WRITTEN REQUEST — In the poetry lesson on themes below, what does the writer say art is about?

TEXT EXCERPT —
══════
Themes and How to Use Them

A Lesson by Miss Coral

how to progress themes through imagery and when to watch yourself


I'm not much for pleasantries, so let's jump right in. 

I see a whole lot of poems based around emotion, without actually sharing them. We get what they are, know how they feel, but the poems don't actually make us feel them. Yes, this does go a great deal alongside "showing, not telling", but I think that's one of the most important things to learn.

I see a lot of poems like this: 

Love is a brilliant, sad thing, 
showing us that loneliness comes
as soon as we might find ourselves happy;
I wish that I could find you
or keep you, beat love at its game
because I am tired of being alone, but
it seems like I can never love, 
not for long, anyhow.

Now this: this obviously has a theme. Love gone, loneliness, inevitability. But where is the imagery? Where can find things to picture and imagine and wonder "I'd never really thought of that in that way, but it makes sense now." Or what about the connections we make with things that will carry on with readers as they might look at that imagery later on in their life? How is this going to stick with us, affect us, CHANGE us? Art is about relation, affecting other people emotionally. We want to TOUCH people with our work.
══════
Saved entries:
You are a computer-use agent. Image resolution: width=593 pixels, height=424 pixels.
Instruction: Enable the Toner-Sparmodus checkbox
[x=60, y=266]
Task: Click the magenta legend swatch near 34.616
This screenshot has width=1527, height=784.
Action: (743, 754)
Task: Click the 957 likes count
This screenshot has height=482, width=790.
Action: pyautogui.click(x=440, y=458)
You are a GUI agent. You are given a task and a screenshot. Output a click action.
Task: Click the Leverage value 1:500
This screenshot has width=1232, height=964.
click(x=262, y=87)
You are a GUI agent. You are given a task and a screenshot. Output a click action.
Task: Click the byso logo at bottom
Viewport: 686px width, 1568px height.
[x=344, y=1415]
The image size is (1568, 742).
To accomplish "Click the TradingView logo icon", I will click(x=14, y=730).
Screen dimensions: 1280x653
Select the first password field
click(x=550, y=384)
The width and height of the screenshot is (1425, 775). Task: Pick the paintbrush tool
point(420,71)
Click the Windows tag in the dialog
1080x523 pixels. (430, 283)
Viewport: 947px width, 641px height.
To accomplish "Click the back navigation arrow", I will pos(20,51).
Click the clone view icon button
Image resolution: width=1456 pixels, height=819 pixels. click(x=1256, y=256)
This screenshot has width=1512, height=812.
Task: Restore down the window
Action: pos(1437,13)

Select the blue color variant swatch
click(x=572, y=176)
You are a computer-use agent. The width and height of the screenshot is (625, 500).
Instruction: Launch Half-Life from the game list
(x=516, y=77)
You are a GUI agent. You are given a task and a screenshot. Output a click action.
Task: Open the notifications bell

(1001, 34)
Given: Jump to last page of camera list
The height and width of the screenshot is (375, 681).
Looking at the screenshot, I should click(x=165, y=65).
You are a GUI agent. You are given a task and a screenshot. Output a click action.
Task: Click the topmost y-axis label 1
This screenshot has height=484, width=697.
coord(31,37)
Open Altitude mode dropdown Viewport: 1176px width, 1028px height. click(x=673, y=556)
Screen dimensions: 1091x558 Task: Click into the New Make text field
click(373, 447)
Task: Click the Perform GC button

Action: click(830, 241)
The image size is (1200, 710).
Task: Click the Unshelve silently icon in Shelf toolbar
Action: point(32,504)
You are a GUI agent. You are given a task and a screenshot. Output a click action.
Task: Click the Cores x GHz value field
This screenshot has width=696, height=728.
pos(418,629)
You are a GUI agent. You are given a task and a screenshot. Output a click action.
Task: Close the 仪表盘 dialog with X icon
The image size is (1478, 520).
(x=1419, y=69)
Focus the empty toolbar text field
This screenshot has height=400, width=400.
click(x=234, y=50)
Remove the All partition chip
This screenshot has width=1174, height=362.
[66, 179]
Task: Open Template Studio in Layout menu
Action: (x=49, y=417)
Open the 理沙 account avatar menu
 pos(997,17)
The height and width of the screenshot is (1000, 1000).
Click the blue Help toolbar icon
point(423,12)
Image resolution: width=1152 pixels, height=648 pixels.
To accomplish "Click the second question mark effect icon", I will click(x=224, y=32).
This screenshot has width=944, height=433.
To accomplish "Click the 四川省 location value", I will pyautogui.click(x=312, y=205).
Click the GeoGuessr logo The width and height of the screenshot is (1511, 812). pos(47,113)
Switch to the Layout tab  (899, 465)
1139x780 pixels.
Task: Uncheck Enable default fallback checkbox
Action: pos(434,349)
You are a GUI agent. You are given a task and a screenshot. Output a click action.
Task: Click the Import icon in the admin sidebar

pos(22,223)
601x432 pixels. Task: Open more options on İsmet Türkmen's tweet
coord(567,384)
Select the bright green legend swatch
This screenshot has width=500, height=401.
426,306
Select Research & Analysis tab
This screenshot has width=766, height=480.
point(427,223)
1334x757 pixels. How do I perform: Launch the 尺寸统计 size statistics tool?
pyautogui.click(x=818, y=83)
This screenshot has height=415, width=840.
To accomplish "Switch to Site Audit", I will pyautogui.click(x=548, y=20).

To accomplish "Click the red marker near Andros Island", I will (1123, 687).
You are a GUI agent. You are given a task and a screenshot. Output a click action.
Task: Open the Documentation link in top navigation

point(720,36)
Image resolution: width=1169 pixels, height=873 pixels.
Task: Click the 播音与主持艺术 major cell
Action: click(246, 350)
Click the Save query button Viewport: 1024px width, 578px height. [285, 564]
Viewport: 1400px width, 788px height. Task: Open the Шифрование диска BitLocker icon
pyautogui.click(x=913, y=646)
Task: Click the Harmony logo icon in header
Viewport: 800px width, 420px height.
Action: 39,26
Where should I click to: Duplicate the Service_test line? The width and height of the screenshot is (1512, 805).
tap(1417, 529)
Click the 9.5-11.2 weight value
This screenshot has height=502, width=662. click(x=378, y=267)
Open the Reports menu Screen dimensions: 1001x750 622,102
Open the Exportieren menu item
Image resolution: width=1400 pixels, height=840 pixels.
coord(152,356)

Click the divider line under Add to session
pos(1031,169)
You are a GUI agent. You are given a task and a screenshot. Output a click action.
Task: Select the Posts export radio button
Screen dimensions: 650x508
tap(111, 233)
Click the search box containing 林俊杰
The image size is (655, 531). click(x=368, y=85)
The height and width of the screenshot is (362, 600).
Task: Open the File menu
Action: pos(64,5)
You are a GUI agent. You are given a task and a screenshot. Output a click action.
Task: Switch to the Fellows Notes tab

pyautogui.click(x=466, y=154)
══════
THE SOLUTION — Art is about relation, affecting other people emotionally.